“The Angraecum sesquipedale, of which the large six-rayed flowers, like stars formed of snow-white wax, have excited the admiration of travellers in Madagascar, must not be passed over. A green, whip-like nectary of astonishing length hangs down beneath the labellum. In several flowers sent to me by Mr. Bateman, I found the nectaries eleven and a half inches long, with only the lower inch and a half filled with nectar…in Madagascar there must be moths with proboscides capable of extension to a length between ten and eleven inches. This belief of mine has been ridiculed by some entomologists…”
— Charles Darwin, 1862, On the Various Contrivances by Which British and Foreign Orchids Are Fertilised by Insects, and On the Good Effects of Intercrossing.
Next Friday, February 12, is Charles Darwin’s birthday and not coincidentally is also Darwin Day, commemorating the great man’s myriad contributions to science. It is therefore appropriate that my Angraecum sesquipedale, commonly called Darwin’s orchid, is flowering this week. Darwin’s prediction of a sphinx moth with a prodigious proboscis was elaborated by Alfred Russell Wallace in 1867, but Darwin was not proven correct until 1903. The moth in question, a subspecies of the African Xanthopan morganii, was named X. morganii praedicta, and it was finally photographed in the act of pollinating an Angraecum in 1992.

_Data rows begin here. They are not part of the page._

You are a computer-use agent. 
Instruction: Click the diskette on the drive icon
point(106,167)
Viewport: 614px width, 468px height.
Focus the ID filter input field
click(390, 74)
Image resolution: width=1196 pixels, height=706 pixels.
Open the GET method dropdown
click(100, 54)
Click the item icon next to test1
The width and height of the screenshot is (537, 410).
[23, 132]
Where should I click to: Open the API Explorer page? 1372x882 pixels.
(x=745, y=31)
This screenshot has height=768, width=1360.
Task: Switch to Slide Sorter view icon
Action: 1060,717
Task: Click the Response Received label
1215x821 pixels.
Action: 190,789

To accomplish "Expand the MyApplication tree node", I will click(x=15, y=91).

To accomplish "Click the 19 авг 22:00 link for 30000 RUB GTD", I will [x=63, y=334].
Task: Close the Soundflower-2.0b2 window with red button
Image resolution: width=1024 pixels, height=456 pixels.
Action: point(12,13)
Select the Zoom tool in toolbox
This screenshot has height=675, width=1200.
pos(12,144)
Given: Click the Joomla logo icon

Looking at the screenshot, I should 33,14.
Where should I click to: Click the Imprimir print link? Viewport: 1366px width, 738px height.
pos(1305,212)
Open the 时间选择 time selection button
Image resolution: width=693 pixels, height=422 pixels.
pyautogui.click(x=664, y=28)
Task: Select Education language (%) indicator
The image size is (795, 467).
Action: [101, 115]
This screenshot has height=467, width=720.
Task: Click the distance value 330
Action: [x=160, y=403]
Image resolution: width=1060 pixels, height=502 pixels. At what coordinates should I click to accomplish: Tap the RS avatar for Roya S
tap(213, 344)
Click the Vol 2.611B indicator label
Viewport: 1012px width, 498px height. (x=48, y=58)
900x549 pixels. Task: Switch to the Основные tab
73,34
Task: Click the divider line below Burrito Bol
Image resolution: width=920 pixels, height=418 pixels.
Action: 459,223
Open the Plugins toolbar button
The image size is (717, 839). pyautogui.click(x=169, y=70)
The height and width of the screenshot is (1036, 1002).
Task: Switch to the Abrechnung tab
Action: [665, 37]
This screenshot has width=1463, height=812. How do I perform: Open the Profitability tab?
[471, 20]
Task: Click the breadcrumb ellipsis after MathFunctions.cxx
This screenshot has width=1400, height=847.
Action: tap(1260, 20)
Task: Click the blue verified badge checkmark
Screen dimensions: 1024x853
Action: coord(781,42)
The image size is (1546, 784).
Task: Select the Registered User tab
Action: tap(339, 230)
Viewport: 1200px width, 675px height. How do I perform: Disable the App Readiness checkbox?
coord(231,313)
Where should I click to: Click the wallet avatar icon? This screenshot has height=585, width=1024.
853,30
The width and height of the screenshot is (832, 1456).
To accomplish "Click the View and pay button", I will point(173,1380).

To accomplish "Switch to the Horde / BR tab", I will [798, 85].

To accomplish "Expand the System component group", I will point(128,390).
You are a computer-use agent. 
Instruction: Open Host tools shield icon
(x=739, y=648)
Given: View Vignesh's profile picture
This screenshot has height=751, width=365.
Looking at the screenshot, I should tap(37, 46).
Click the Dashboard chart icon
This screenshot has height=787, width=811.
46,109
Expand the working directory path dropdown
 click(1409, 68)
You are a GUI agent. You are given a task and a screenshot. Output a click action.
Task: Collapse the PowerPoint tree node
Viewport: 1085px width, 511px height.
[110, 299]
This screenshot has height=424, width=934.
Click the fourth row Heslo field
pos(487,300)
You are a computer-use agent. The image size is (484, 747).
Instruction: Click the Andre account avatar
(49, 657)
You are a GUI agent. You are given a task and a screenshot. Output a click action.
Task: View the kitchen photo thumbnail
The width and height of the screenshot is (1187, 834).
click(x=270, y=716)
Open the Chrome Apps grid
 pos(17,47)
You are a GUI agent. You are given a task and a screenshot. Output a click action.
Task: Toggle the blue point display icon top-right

In his discussion of the pollination mechanism of Angraecum sesquipedale, Darwin suggested that the plant would be most efficiently pollinated if a moth were forced to push against the flower as it stretched for nectar at the bottom of a nectary that was lightly longer than the moth’s proboscis. On the other hand, a moth would be more likely to obtain nectar if its proboscis were longer than the nectary:
“As certain moths of Madagascar became larger through natural selection…or as the proboscis alone was lengthened to obtain honey from the Angraecum and other deep tubular flowers, those individual plants of the Angraecum which had the longest nectaries, and which, consequently, compelled the moths to insert their proboscides up to the very base would be best fertilized. These plants would yield the most seed, and the seedlings would generally inherit long nectaries; and so it would be in successive generations of the plant and the moth. Thus it would appear that there has been a race in gaining length between the nectary of the Angraecum and the proboscis of certain moths.”
More recent research suggests that Darwin’s hypothesis was at least partially correct (for review, see Johnson S.D. and Anderson B., 2010, Coevolution Between Food-Rewarding Flowers and Their Pollinators, Evolution: Education and Outreach 3: 32–39). Experimentally shortening the nectaries of other moth-pollinated flowers has confirmed Darwin’s hunch that they are most efficiently pollinated when the nectary is longer than the pollinator’s proboscis. It is also clear that there is an advantage in having a proboscis long enough to reach all of the nectar in deep flowers. However, flowers and pollinators may not be the only players in this evolutionary scenario. Darwin forgot predators.
When a sphinx moth with a very long proboscis feeds from a shorter nectary, the moth can maintain its distance from the flower and often engages in behavior called “swing-hovering”. This side-to-side movement is thought to be a response to predators, including spiders, which could trap a moth that is immobilized against a flower (Wasserthal L.T., 1997, Botanica Acta 110: 343–59). Thus, predators might drive the evolution of proboscis length sufficient to allow swing-hovering while feeding, and proboscis length would drive the evolution of longer nectaries–which would then drive the evolution of an even longer proboscis, if the longer nectary made moths with shorter proboscises more vulnerable to predation. This predator hypothesis remains unproven in the absence of direct observation of spiders or other predators attacking sphinx moths on Angraecum flowers. However, there is this:
Quite apart from its fascinating position in the history of science, Angraecum sesquipedale is worth growing for its beautiful flowers and nocturnal fragrance. It isn’t a particularly difficult orchid to grow and will thrive if given Cattleya light and Phalaenopsis temperatures. Angraecoids notoriously dislike root disturbance, so it is best to use a potting mix that will last a long time. My current plant is in a mix of coarse Orchiata (Pinus radiata bark) and red lava rock, but I have also grown plants successfully in pure lava rock.
There seem to be two forms of the species with distinct flowering times, but it is not always obvious which form is being sold by a particular nursery. One form flowers in winter (late December-February) and the other in spring (often around Easter), but there are no significant morphological differences between the two forms. The winter-flowering form is sometimes in bloom for Christmas (hence its alternative common name, star of Bethlehem orchid), but I have more often seen the hybrid Angraecum Veitchii (A. sesquipedale x A. eburneum) flowering in December.
A. sesquipedale eventually becomes very large and ungainly, but seedlings start flowering relatively young and small. One way to avoid having your growing area swallowed up by a giant Angraecum is to replace your plant every five or six years. Sell the big plant, buy a small seedling, and pocket the price difference.